Scientists compared the prognostic value of cystatin C and creatinine in detecting early kidney impairment. Creatinine, a normal by-product of muscle breakdown, is currently used to estimate glomerular filtration rate, an indicator of kidney function. Cystatin-C was found capable of detecting early kidney disease considerably sooner than creatinine or estimated glomerular filtration rate. Unlike creatinine, cystatin-C is not affected by variables such as age, gender, or race, and is thus a more sensitive and useful test for detecting kidney dysfunction.
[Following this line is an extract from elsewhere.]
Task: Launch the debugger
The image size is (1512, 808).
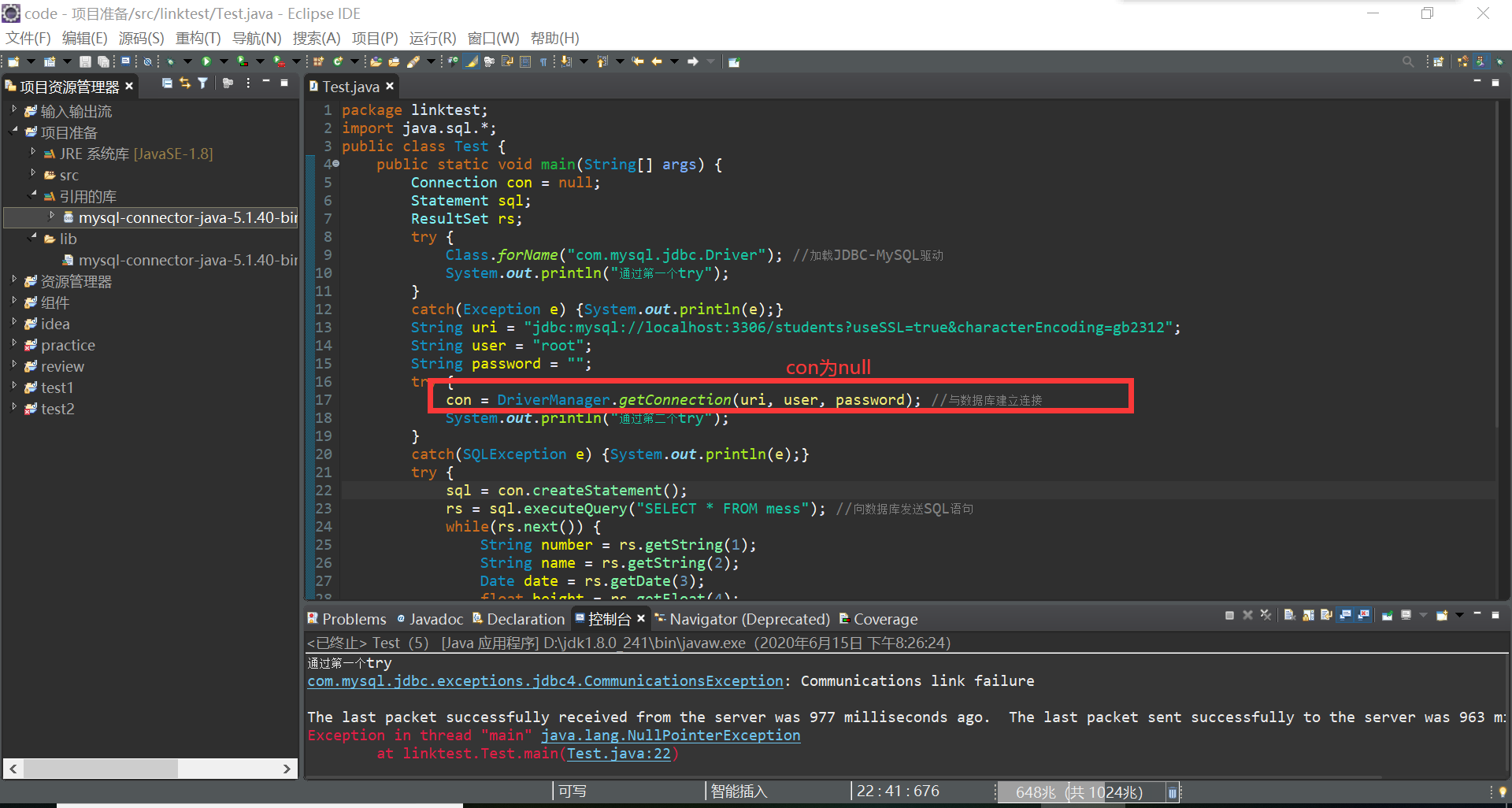Action: pos(169,61)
Scientists have previously demonstrated that, among apparently healthy elderly people, cystatin C is a better predictor of mortality risk from various causes than either creatinine or estimated glomerular filtration rate.9
Compounds in leafy green vegetables known as lutein and zeaxanthin increase hydration, elasticity, and surface lipids of the skin while protecting against lipid oxidation, according to the results of a study presented at the Beyond Beauty Paris conference in September 2006.
Italian researchers studied women aged 25-50 who received 10 mg of an oral supplement of lutein and zeaxanthin, a 50-part-per-million topical lutein/zeaxanthin formula, a combination of oral and topical lutein and zeaxanthin, or a placebo for 12 weeks. Compared to placebo, lutein and zeaxanthin administered orally, topically, and both orally and topically were associated with improvements in skin elasticity, skin hydration, and superficial lipid levels, as well as a reduction in skin lipid oxidation. Combined oral and topical lutein provided the greatest overall benefit, resulting in a 60% increase in skin hydration, a 20% increase in skin elasticity, a 50% elevation in superficial lipid levels, and a 65% decrease in skin lipid peroxidation.
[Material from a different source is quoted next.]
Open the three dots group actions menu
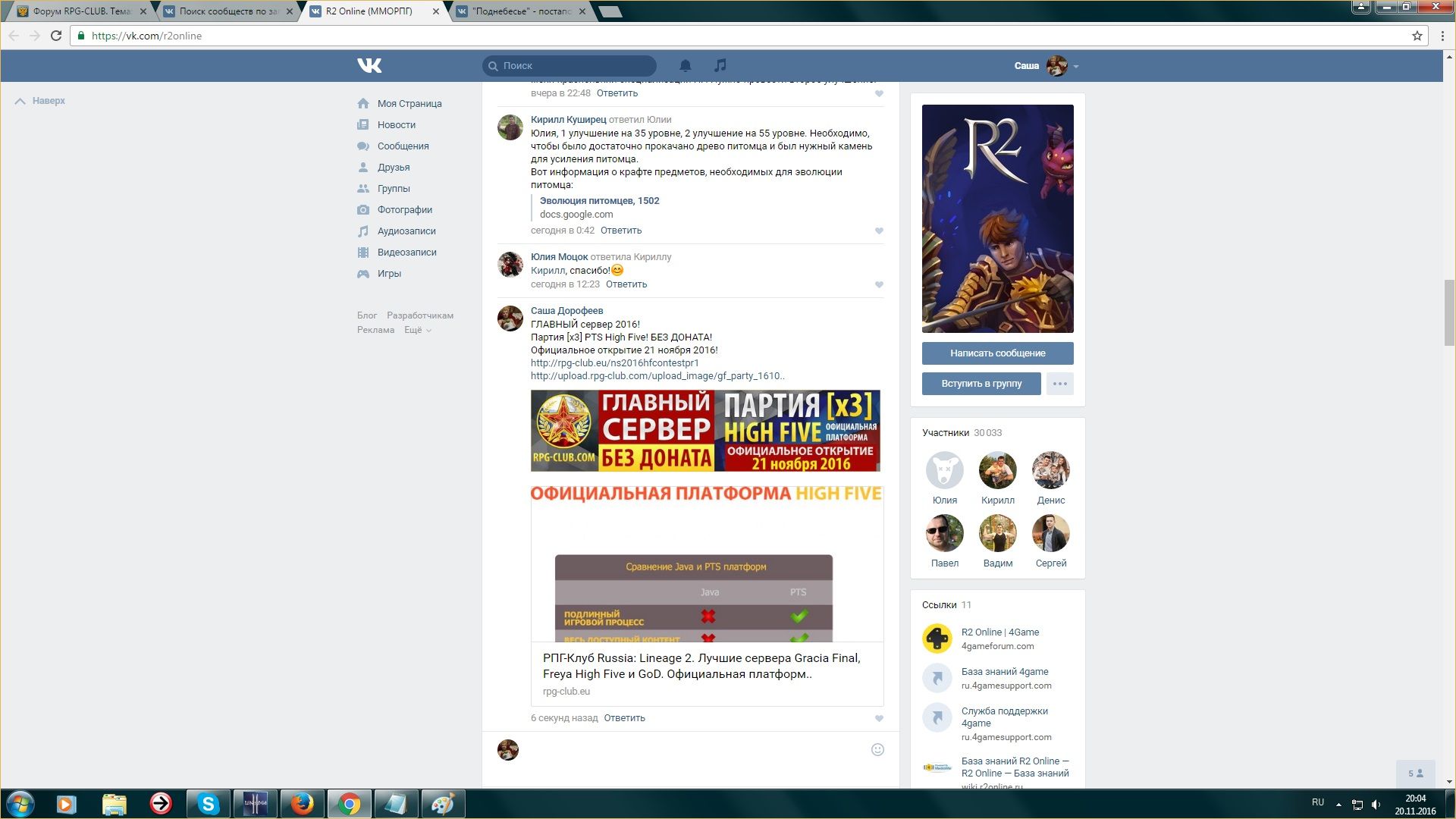Viewport: 1456px width, 819px height. coord(1059,384)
The study contributes to previous findings suggesting that regular ingestion of lutein may help improve the skin’s antioxidant defense system, which helps protect against damage caused by the sun and artificial light.11 Lutein and zeaxanthin are commonly ingested as nutritional supplements for eye health.
“This is the first study to determine the impact of lutein/zeaxanthin alone on the human skin,” noted Richard L. Roberts, PhD, senior manager of scientific affairs for Kemin Health, a leading manufacturer of lutein. “It provides strong new evidence of lutein’s positive role in promoting skin health and appearance by increasing hydration, elasticity, and lipid content.”